Obsolescencia vital (1/2)

Internet se ha convertido en un baturrillo de conocimientos, experiencias y deseos sin ningún tipo de valor real, a pesar de que ciertos ‘profesionales’ focalizan su tiempo en la recogida, análisis y publicación de datos respecto a las llamadas redes sociales, entre otros temas. Se afanan en señalar sus potencialidades y debilidades, y procuran que sus epígrafes sean lo suficientemente propagandísticos para hacer un efecto llamada y acumular visitas sin ningún tipo de pudor o recato. Pura cháchara.

La realidad es otra: residimos en unas sociedades cuyos intereses de la deuda global son imposibles de pagar, y en la que sólo el 1 % de la población se está enriqueciendo económicamente a costa del resto; de su trabajo, salud y motivaciones. Un planeta de recursos finitos, cuya bofetada será cruel dentro de 10 años, ya que, por ejemplo, consumimos más barriles de petróleo de los que producimos. Esto significa que la escasez de energía repercutirá en la producción, manufactura y distribución de los alimentos. Si ya de por sí más de 2.000.000 de personas no tienen acceso a agua potable, fuente de vida, imagínense cuando la situación energética llegue a niveles alarmantes. Nadie parece preocupado.
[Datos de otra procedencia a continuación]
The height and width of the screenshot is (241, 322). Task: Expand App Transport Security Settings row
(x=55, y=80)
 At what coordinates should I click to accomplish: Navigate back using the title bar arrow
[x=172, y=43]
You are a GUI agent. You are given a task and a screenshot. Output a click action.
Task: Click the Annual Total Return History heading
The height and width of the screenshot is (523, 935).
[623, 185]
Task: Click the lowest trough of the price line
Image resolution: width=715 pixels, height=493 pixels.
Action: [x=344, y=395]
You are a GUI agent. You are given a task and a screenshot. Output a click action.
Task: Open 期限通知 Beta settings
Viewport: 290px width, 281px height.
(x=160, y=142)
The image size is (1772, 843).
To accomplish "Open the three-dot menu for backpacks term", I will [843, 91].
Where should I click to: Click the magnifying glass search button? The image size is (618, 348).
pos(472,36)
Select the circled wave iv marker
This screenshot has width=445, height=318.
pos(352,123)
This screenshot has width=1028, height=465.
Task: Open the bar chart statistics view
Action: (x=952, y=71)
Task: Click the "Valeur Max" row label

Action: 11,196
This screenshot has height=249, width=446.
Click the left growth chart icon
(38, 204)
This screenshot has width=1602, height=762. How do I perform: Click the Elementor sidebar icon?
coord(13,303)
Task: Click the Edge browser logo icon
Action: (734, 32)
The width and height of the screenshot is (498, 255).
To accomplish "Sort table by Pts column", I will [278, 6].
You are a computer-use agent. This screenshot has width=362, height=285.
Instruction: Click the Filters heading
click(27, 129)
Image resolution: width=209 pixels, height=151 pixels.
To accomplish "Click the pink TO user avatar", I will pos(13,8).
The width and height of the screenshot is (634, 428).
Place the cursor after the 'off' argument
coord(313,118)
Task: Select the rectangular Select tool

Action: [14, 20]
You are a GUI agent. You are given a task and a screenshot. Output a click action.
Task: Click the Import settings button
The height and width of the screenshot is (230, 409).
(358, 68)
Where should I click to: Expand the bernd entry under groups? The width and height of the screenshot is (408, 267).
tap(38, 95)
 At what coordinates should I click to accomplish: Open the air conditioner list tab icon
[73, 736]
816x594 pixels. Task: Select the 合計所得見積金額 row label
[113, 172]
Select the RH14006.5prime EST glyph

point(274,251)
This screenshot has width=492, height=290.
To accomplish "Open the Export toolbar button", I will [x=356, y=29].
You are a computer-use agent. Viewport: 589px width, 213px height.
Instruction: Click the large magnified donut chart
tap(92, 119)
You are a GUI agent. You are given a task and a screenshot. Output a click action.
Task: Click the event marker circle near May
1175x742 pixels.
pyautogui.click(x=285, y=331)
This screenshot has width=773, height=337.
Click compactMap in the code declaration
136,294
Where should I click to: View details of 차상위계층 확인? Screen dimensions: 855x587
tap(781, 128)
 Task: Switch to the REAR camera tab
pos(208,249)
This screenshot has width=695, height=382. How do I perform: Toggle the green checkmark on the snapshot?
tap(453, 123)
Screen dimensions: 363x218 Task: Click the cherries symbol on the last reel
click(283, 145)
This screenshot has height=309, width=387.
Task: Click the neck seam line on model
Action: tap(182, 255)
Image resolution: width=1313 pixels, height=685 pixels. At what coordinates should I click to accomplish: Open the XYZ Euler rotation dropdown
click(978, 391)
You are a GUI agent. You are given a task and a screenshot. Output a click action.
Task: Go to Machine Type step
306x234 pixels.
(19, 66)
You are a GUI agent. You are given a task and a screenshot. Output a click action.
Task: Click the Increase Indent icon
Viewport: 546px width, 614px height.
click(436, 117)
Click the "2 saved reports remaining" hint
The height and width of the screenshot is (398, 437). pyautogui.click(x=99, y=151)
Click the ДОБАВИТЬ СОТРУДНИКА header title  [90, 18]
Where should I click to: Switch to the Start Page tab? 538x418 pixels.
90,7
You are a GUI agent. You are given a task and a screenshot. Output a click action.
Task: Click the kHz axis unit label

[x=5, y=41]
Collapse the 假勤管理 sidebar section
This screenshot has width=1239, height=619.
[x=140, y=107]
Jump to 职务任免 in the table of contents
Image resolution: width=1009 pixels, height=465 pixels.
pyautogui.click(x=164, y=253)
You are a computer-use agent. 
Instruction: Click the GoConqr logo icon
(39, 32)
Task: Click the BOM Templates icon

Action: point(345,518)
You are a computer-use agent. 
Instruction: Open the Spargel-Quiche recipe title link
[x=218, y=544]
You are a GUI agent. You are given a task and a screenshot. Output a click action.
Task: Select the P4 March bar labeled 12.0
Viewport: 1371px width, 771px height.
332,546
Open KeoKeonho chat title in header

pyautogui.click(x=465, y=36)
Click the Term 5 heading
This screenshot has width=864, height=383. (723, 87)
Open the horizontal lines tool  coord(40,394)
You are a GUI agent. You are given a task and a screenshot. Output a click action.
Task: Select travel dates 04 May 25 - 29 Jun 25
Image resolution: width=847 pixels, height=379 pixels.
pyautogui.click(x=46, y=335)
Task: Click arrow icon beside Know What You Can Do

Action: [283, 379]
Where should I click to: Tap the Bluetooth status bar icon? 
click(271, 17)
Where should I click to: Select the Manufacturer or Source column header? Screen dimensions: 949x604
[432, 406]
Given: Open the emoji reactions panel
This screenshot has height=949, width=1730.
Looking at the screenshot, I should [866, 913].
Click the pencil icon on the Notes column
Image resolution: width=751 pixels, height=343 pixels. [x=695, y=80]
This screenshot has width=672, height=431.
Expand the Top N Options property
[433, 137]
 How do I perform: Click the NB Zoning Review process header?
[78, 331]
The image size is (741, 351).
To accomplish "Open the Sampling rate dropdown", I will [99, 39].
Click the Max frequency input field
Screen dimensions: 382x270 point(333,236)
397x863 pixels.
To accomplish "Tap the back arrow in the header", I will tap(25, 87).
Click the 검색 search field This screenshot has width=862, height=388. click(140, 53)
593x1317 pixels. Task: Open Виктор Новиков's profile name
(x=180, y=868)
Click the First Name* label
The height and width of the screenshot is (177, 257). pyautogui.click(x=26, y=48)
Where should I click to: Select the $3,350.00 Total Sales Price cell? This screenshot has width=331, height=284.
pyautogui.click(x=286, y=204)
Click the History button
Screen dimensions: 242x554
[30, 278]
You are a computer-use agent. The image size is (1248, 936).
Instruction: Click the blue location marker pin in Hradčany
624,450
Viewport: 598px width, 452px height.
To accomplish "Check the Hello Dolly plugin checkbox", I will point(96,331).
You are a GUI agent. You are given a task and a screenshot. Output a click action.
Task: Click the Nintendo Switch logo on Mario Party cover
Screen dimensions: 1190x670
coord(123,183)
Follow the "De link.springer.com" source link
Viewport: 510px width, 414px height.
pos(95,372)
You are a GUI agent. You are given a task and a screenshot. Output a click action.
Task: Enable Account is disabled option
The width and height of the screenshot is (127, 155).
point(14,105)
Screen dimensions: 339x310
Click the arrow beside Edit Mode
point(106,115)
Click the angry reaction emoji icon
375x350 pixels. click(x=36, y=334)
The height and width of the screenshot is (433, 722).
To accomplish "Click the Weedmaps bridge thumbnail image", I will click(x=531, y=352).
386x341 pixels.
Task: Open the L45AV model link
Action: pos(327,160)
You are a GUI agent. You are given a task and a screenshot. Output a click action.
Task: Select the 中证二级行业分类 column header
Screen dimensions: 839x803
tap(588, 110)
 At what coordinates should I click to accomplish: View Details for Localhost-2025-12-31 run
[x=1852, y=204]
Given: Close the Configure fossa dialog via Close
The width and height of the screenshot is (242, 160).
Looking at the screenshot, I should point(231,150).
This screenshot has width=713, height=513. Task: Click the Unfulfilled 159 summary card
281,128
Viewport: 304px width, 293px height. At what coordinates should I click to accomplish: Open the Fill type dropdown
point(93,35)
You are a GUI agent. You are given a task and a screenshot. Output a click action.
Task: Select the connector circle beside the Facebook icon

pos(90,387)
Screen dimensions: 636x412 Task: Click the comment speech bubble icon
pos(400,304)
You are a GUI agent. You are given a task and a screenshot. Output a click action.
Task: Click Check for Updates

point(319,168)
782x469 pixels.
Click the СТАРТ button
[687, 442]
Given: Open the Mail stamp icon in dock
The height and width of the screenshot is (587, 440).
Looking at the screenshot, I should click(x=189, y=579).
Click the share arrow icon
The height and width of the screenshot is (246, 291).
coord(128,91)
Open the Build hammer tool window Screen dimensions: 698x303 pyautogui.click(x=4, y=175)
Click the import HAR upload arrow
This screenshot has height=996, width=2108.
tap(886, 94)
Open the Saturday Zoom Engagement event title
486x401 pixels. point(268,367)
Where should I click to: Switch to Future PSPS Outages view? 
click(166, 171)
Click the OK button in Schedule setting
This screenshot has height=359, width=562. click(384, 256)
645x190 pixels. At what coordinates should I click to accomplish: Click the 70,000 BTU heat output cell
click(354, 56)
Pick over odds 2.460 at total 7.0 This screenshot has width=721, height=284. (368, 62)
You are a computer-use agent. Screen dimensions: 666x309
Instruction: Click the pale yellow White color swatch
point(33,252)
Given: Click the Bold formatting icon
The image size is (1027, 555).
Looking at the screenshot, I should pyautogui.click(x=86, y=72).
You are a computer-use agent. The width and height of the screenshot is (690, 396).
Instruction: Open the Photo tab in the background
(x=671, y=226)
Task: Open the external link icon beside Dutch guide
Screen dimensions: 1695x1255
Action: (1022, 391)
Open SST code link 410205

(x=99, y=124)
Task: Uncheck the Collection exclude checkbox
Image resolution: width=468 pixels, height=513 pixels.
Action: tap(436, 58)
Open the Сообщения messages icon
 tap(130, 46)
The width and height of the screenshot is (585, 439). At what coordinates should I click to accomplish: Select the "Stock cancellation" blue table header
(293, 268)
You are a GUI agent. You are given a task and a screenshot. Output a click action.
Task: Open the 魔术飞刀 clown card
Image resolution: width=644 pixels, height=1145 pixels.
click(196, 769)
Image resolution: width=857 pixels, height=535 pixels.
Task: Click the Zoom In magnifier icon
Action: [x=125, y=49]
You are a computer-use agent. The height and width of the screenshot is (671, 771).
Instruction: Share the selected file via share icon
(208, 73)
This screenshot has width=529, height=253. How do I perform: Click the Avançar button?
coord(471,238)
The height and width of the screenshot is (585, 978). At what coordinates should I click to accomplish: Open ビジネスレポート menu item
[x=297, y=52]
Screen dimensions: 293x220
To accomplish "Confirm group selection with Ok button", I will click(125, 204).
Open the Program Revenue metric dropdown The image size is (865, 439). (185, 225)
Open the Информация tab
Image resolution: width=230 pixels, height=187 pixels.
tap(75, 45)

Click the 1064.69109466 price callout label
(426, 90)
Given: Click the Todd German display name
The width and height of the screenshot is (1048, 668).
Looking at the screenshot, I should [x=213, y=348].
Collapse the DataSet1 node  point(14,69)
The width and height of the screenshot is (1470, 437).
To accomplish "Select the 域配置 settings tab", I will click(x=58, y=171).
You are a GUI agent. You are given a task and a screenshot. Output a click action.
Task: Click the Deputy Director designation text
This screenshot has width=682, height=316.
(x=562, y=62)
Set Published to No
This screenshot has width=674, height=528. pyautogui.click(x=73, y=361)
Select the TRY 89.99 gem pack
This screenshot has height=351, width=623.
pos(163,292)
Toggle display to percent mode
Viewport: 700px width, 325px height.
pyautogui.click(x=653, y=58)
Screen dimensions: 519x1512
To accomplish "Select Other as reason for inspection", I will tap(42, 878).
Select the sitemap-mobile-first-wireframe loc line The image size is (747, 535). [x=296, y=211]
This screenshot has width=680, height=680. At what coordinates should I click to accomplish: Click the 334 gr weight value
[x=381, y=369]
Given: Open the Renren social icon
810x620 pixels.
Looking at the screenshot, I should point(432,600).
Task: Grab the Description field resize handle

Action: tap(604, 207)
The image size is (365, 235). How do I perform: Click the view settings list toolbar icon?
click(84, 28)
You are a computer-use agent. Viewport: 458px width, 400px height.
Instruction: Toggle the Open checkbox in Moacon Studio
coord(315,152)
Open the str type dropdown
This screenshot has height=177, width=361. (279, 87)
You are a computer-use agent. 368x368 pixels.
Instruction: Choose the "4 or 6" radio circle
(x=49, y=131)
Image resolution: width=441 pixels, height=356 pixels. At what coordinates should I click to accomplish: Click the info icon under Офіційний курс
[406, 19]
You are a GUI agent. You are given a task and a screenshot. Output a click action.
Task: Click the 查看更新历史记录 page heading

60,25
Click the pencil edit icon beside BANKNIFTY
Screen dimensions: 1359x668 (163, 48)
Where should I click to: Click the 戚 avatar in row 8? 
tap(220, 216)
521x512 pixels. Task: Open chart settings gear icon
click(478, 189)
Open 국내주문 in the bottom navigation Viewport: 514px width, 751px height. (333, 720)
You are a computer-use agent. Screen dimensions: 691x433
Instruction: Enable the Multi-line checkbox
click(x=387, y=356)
Nos entretenemos en los medios sociales, decimos que estamos conectados y que compartimos información. Sin embargo, esto es un auténtico pan y circo que nos aleja del presente. Una situación que condena a muchas personas a la depresión, violencia, mentiras, humillación… No es ciencia ficción. Es más, no hace falta mencionar el cambio climático, en el Océano Pacífico se han acumulado 100 millones de toneladas de basura arrastradas por las corrientes marinas. Evidentemente, toda esa mierda llega a nosotros en forma de exquisiteces o de relajantes baños en el mar. Aun así, sólo nos importa ser prescriptores de la innovación.

Ojo, no soy activista medioambiental. Es una lástima que gran parte de los grupos que alertan del colapso global no sean tenidos en cuenta por culpa de los cuatro bastardos vendidos por dinero. Es frustrante ver en las noticias cómo un jeque árabe cobra en un día 8 millones de dólares y luego pasear por tu barrio y ver personas de «clase media» rebuscando en la basura porque la prestación por desempleo no le da para vivir. Qué te importa, solo te interesa alardear de «seguidores» y no te preocupa en absoluto el libre mercado que condena a países tercermundistas a cargar con la basura tecnológica no biodegradable. Al menos tienes la deferencia de retuitear el tema si lo hacen tus referentes.

Estamos llegando a un punto sin retorno, que solo explotará en nuestras narices cuando los gobiernos endeudados no tengan dinero para cubrir las prestaciones y las revueltas sociales no sean pacíficas. Si no me creéis, echad un vistazo a los datos empíricos sobre la situación económica y medioambiental. Son públicos, están disponibles para que les prestemos atención y nos dejemos de preocupar por gilipolleces. Me confieso admiradora de la ciencia y tecnología al servicio del progreso y no de la supina estupidez que me encuentro día a día en la Red y de la que seguro alguna vez he sido partícipe. A pesar de todo, creo fervientemente en la redención y en la búsqueda de un nuevo sentido, a pesar de los condicionantes que intentan manipularnos día a día.

Y será nuestra creatividad al servicio de la ciencia la que prevenga la extinción de la raza humana, si conseguimos quitarnos este velo que nos aísla de la desesperanza, ya sea en forma de consumismo, Internet, violencia, adicciones, fanatismo, juicios públicos, etc. Ignoran el peso que me he quitado de encima al hacer un acto de introspección y recuperar los objetivos que descarté en su día por adaptarme a lo que otros consideraban éxito. Ojalá vosotros podáis hacer lo mismo y comprendáis la alarma social y medioambiental que el sistema socio-económico está agravando. Me reafirmo que, lo que hagáis o dejéis de hacer en Internet, me importa un carajo; me preocupa más ser testigo de lo que está por venir. Confío en que mis palabras despierten vuestra curiosidad por volver a la realidad y dejéis de malgastar vuestras energías en impresionar a los demás (como a vosotros mismos). Es una auténtica obsolescencia vital. Prometido.